Même s’il reste beaucoup de travail pour Guardiola avec lui dans les petits espaces, sa vitesse effraie les défenseurs et son sens de la finition fait la différence. Disposer d’un tel mélange ne peut que lui être bénéfique. Pour l’instant, pour les deux mois et demi à venir, il peut continuer à faire exactement ce qu’il fait, sans ajustements.
Le but inscrit à la 31e minute, une volée mémorable par la netteté de son exécution, a semblé bien plus facile qu’il ne l’était en réalité. Semenyo a parfaitement pivoté pour trouver l’appui nécessaire sur le centre de Rayan Cherki.
Morgan Gibbs-White a égalisé pour Forest grâce à une superbe talonnade à la 56e minute

Le capitaine de Nottingham Forest célèbre après une finition de grande classe qui a permis d’égaliser à l’Etihad

Rodri (à droite) a redonné l’avantage à City de la tête avant qu’Anderson ne gâche la fête des locaux

Cherki a accéléré le rythme, visiblement lassé d’un City terne, incapable de déstabiliser le bloc du Nottingham Forest, organisé en cinq derrière et trois devant. Il s’est engouffré dans l’espace sur le côté droit de la surface avant de déposer le ballon dans une zone qu’un véritable buteur saurait exploiter.
Les deux visages de Cherki sont apparus en l’espace de quelques minutes.
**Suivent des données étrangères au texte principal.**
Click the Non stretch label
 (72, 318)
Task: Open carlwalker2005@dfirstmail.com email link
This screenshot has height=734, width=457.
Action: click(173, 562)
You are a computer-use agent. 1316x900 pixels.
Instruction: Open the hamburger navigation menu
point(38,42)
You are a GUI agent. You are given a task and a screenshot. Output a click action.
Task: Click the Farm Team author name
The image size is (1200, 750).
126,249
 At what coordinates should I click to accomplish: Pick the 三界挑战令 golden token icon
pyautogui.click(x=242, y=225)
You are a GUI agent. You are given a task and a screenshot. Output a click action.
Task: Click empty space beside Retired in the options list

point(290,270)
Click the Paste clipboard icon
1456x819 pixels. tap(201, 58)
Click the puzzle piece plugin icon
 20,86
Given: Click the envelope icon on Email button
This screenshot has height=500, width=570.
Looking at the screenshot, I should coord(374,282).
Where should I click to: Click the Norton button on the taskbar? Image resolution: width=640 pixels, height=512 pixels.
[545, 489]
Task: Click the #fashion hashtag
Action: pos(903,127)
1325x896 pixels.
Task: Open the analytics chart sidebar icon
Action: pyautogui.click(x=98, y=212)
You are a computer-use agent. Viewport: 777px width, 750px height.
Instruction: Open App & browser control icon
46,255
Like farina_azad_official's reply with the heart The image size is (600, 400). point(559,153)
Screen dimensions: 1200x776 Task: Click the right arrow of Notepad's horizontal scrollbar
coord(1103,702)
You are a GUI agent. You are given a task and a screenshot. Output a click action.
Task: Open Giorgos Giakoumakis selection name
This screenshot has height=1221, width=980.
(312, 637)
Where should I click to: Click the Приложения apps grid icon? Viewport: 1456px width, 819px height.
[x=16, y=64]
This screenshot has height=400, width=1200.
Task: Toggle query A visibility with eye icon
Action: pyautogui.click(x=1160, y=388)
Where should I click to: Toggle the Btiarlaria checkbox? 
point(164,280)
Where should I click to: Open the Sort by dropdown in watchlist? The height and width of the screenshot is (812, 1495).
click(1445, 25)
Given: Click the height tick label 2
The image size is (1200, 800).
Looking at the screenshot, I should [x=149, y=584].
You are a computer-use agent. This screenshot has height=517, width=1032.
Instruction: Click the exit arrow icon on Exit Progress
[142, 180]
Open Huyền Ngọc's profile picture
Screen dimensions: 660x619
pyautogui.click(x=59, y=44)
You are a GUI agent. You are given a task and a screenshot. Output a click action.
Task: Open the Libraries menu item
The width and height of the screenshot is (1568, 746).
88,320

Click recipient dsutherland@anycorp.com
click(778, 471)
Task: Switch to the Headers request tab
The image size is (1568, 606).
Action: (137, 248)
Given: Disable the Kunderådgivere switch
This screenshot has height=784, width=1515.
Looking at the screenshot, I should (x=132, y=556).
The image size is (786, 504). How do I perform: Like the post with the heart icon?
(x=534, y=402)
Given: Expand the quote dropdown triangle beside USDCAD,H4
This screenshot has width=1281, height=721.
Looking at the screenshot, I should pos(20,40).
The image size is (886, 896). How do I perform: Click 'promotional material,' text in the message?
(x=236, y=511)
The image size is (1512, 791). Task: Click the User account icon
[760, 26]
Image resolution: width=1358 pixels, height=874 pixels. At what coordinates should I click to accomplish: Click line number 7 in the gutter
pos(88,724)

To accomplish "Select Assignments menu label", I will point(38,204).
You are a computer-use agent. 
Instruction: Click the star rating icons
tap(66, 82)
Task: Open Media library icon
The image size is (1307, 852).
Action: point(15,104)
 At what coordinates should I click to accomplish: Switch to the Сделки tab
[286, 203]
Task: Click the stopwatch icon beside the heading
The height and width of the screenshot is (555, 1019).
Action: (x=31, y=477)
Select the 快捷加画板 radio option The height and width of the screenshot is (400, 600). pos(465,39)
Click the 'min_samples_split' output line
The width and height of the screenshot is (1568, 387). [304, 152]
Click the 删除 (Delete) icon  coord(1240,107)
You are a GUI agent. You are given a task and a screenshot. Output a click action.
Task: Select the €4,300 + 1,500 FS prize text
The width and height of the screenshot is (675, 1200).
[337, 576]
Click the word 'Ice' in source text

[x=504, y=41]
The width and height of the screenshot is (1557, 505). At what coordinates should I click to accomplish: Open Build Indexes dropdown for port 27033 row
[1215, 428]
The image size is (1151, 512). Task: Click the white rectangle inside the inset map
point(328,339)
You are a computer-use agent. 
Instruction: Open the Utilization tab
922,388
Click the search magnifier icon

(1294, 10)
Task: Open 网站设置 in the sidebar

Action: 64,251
Après la passe décisive — sa huitième de la saison — est venue la perte de balle au milieu de terrain, offrant à Forest une occasion franche de contre, Gianluigi Donnarumma s’interposant face à Igor Jesus.
Guardiola n’a pas pu cacher sa frustration, vociférant vers le ciel puis en direction de son franc-tireur. Cherki a haussé les épaules avec un tel stéréotype français que la scène aurait pu sortir d’un sketch des années 1990.
Phil Foden a trop facilement perdu le ballon sur le troisième but de Forest et, sur l’une de ces situations, les visiteurs ont égalisé. Lancé dans une grande percée sur le côté droit, Ola Aina a débordé avant de centrer au second poteau, Jesus a prolongé l’action de la tête vers Gibbs-White, auteur d’une superbe talonnade.
Forest n’est resté à égalité que six minutes et, fait remarquable, c’est sur coup de pied arrêté qu’ils ont cédé. Ce n’est pas forcément le terrain de jeu favori de Guardiola, et les statistiques de City sur corners sont moyennes cette saison, mais une action initiée du pied de Rayan Aït-Nouri a relancé le match en faveur de City.
Erling Haaland a gêné Matz Sels au moment du centre, s’écartant ensuite pour permettre à Rodri d’attaquer le ballon. Forest a repoussé sur sa ligne, mais la détermination de Rodri a fini par faire la différence, pour son premier but en championnat depuis deux ans.
Bien que contrôlée par la VAR, l’action a semblé nettement plus propre que ce que nous avons vu ces derniers jours. Sans mêlées dignes du rugby, on avait au moins l’impression d’être au football.
Il y a toutefois eu un dernier coup. Anderson, le milieu de terrain anglais, s’est créé l’espace grâce à un une-deux avec Callum Hudson-Odoi et, à 25 yards, a enroulé le ballon dans le petit filet opposé. De quoi rappeler, si besoin était, pourquoi tout le monde le convoite.